Porque, balizada pela legislação acima transcrita e pelo também já referido dever de desburocratização e eficiência, em face do pedido apresentado pelo reclamante a Administração deveria ter começado por sublinhar que a legislação que a vincula dá inequívoca preferência à preservação dos edifícios, contra a sua demolição, conforme resulta das normas acima transcritas.



10. Em vez disso o que houve? Da parte da CMAH, uma mera referência às regras do estacionamento colectivo.
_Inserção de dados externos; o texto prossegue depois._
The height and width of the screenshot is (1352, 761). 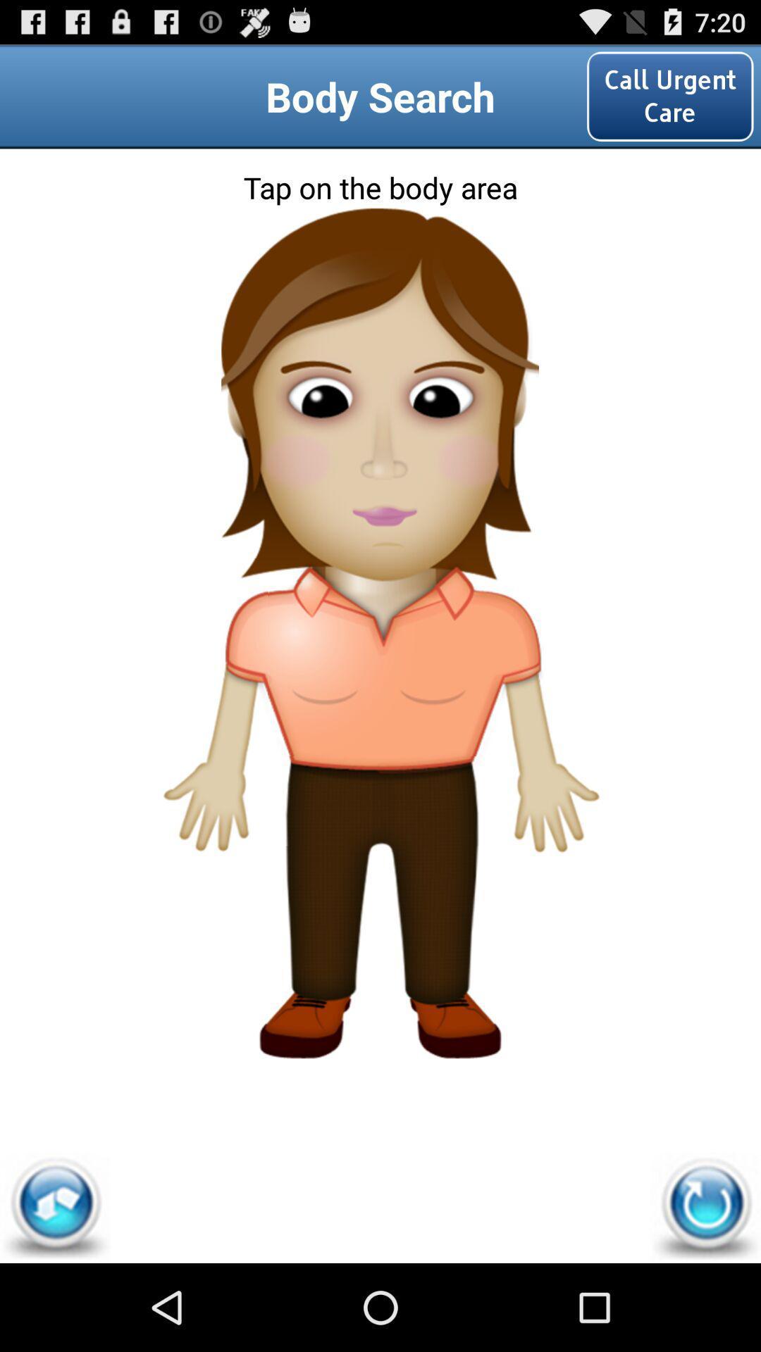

Da parte da DRC, detalham-se os elementos constantes da Portaria n.º 1110/2001, de 19 de Setembro, em falta na instrução do pedido de informação prévia, mas faz-se apenas menção das leis que só excepcionalmente não inviabilizariam a pretensão.



11. A Administração tinha a obrigação de fazer melhor.



Desde logo porque há muito foram fixadas medidas de modernização administrativa que impõem outro comportamento.



O Decreto-Lei n.º 135/99, de 22 de Abril, ao fixar os princípios de acção dos serviços e organismos da Administração Pública, determinou no seu artigo 1.º que: 


“Os serviços e organismos da Administração Pública estão ao serviço do cidadão e devem orientar a sua acção de acordo com os princípios da qualidade, da protecção da confiança, da comunicação eficaz e transparente, da simplicidade, da responsabilidade e da gestão participativa, tendo em vista:



a) Garantir que a sua actividade se orienta para a satisfação das necessidades dos cidadãos (…);



c) Assegurar uma comunicação eficaz e transparente, através da divulgação (…) das formalidades exigidas, do acesso à informação, (…);



d) Privilegiar a opção pelos procedimentos mais simples, cómodos, expeditos e económicos; (…)”



12. Ainda mais claramente, dispõe-se sob a epígrafe “suportes de comunicação administrativa”, no n.º 4 artigo 14.º do mesmo diploma:



Quando nas comunicações dirigidas aos cidadãos se faça referência a disposições de carácter normativo ou a circulares internas da Administração, é obrigatório transcrever a parte que é relevante para o andamento ou resolução do processo ou anexar-se fotocópia do documento que a consubstancia.


Foi com fundamento nas razões expostas que, embora concluindo pela desnecessidade de realização de diligências adicionais no âmbito do processo oportunamente aberto neste órgão do Estado, ao abrigo da competência que me é conferida pelo artigo 33.º da Lei n.º 9/91, de 9 de Abril, o Provedor de Justiça transmitiu quer à Direcção Regional da Cultura quer à Câmara Municipal de Angra do Heroísmo o seu reparo pela actuação de ambas no âmbito deste processo.